***** Extracted information
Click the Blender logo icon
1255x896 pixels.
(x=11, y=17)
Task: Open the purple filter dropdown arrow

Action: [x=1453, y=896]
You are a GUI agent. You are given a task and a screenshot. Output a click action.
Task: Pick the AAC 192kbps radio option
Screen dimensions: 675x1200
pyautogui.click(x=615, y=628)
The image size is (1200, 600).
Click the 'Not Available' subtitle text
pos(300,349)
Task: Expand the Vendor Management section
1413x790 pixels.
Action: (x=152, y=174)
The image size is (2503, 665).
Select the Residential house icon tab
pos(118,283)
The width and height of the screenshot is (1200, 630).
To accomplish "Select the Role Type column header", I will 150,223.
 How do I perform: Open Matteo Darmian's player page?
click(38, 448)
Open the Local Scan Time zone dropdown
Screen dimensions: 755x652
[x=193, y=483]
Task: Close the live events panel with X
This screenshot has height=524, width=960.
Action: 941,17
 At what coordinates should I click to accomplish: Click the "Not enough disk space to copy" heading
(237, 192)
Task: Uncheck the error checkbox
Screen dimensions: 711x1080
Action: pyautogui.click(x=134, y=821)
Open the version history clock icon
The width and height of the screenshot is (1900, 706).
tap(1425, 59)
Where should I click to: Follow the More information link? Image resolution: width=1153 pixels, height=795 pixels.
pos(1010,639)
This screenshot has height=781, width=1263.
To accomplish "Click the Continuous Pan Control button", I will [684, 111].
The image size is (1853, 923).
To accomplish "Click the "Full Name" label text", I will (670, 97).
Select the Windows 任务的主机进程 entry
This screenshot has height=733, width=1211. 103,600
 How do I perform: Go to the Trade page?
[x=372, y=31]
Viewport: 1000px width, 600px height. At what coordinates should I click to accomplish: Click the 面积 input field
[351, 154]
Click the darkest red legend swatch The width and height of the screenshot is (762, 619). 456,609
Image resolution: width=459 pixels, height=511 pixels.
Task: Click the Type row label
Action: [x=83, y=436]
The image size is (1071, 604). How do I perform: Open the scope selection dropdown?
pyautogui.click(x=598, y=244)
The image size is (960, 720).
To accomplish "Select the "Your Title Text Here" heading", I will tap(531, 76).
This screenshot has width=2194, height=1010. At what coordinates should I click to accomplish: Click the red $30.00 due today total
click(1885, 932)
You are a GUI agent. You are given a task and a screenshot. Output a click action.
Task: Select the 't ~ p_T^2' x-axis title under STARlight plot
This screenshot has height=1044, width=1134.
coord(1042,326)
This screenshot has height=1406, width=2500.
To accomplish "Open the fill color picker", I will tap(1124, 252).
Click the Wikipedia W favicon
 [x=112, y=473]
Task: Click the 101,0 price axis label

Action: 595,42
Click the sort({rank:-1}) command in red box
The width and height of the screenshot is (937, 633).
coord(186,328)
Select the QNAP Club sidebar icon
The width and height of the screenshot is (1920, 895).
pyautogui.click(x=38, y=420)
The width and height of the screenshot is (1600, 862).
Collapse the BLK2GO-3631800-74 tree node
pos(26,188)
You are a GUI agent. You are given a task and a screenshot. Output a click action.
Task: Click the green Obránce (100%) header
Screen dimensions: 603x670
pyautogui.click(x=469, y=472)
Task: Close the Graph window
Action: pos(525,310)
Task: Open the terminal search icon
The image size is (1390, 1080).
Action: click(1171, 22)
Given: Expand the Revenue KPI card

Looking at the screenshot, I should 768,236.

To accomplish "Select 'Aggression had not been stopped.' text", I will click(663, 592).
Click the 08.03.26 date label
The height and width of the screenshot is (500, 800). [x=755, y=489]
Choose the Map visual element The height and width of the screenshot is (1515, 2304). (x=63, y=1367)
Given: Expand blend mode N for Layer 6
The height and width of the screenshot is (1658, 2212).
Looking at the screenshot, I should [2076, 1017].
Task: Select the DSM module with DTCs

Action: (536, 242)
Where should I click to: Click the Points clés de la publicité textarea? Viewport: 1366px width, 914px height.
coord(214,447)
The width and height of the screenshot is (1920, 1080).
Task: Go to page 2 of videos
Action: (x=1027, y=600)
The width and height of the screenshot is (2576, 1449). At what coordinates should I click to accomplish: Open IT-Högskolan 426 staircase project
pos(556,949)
**********
Problem description: Duplicate the rows starting at the line containing "Click the Wikipedia W favicon" and ending at the end of the rows, reproducing each line precisely as it appears.

Exercise response:
Click the Wikipedia W favicon
 [x=112, y=473]
Task: Click the 101,0 price axis label

Action: 595,42
Click the sort({rank:-1}) command in red box
The width and height of the screenshot is (937, 633).
coord(186,328)
Select the QNAP Club sidebar icon
The width and height of the screenshot is (1920, 895).
pyautogui.click(x=38, y=420)
The width and height of the screenshot is (1600, 862).
Collapse the BLK2GO-3631800-74 tree node
pos(26,188)
You are a GUI agent. You are given a task and a screenshot. Output a click action.
Task: Click the green Obránce (100%) header
Screen dimensions: 603x670
pyautogui.click(x=469, y=472)
Task: Close the Graph window
Action: pos(525,310)
Task: Open the terminal search icon
The image size is (1390, 1080).
Action: click(1171, 22)
Given: Expand the Revenue KPI card

Looking at the screenshot, I should 768,236.

To accomplish "Select 'Aggression had not been stopped.' text", I will click(663, 592).
Click the 08.03.26 date label
The height and width of the screenshot is (500, 800). [x=755, y=489]
Choose the Map visual element The height and width of the screenshot is (1515, 2304). (x=63, y=1367)
Given: Expand blend mode N for Layer 6
The height and width of the screenshot is (1658, 2212).
Looking at the screenshot, I should [2076, 1017].
Task: Select the DSM module with DTCs

Action: (536, 242)
Where should I click to: Click the Points clés de la publicité textarea? Viewport: 1366px width, 914px height.
coord(214,447)
The width and height of the screenshot is (1920, 1080).
Task: Go to page 2 of videos
Action: (x=1027, y=600)
The width and height of the screenshot is (2576, 1449). At what coordinates should I click to accomplish: Open IT-Högskolan 426 staircase project
pos(556,949)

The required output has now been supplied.